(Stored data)

Segment Open

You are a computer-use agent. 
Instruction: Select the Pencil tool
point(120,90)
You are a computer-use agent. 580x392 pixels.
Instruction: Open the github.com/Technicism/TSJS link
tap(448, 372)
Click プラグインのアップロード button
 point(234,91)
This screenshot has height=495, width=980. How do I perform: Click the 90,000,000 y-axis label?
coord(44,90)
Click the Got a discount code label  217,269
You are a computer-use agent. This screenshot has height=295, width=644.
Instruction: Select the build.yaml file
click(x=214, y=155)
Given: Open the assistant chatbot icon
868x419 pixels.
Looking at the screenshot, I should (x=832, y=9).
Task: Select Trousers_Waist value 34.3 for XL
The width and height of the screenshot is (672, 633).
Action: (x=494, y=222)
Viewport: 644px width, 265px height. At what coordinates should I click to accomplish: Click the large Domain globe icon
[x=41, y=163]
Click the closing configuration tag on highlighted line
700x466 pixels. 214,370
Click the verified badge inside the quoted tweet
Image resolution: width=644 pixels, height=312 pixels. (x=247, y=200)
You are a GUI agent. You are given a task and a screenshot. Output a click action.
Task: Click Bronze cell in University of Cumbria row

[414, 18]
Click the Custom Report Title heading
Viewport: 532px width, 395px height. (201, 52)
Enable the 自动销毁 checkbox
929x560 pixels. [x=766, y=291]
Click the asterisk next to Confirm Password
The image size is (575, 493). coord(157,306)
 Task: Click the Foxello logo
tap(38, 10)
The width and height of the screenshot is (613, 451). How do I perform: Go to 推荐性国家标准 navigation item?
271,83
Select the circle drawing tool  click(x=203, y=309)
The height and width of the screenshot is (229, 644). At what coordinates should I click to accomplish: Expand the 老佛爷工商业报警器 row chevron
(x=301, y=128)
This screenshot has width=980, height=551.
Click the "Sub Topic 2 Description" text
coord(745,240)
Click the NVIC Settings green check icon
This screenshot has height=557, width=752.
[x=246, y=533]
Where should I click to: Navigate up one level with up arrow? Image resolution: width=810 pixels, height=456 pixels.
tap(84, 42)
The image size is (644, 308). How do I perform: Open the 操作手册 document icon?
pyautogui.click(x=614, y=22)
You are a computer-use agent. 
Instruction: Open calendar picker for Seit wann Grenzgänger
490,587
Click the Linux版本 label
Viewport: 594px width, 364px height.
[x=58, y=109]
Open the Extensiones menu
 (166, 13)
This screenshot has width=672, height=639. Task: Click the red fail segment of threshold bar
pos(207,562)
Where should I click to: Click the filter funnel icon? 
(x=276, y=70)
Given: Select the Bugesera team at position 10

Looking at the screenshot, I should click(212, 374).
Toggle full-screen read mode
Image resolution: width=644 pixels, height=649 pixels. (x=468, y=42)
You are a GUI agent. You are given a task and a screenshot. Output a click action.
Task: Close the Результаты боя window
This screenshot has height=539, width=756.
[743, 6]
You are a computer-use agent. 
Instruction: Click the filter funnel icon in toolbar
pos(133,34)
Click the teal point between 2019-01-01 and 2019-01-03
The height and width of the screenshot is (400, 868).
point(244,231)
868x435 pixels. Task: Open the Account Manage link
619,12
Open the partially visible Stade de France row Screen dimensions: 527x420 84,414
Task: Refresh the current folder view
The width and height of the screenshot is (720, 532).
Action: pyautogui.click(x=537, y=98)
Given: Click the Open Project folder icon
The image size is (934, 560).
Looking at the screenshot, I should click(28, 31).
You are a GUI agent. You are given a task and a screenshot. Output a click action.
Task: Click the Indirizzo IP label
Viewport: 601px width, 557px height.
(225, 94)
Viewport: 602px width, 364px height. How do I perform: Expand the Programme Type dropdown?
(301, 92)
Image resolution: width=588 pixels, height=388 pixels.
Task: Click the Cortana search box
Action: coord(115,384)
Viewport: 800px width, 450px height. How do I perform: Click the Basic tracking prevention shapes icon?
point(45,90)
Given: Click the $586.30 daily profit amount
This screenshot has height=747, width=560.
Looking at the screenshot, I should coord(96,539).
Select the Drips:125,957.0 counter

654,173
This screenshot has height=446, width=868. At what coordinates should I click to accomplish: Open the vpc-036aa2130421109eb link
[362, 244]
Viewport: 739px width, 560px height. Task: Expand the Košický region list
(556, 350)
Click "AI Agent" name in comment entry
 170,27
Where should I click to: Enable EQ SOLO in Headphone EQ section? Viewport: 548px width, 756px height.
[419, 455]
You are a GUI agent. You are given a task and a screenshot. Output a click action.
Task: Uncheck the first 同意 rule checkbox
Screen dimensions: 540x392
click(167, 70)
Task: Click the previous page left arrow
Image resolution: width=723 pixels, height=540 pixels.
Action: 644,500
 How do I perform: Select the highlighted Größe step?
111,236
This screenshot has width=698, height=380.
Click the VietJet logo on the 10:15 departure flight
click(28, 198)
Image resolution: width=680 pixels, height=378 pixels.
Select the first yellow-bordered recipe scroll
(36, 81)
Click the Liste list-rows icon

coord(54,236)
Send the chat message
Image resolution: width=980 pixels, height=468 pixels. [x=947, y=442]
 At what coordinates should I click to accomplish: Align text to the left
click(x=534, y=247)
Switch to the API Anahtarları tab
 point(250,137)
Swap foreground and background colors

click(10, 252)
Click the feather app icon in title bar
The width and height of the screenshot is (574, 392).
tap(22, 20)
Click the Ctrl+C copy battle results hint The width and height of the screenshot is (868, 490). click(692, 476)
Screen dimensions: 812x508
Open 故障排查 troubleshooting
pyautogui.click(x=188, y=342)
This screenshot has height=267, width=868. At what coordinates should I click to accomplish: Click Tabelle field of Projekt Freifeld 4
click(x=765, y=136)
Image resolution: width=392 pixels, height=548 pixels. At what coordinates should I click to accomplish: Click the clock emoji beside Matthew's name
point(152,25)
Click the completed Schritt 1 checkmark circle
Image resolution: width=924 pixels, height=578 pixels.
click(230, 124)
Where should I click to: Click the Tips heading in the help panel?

Segment Closed

Aim of the task: In the entries above, find each line with "folder" and list it.

Answer:
Task: Refresh the current folder view
Given: Click the Open Project folder icon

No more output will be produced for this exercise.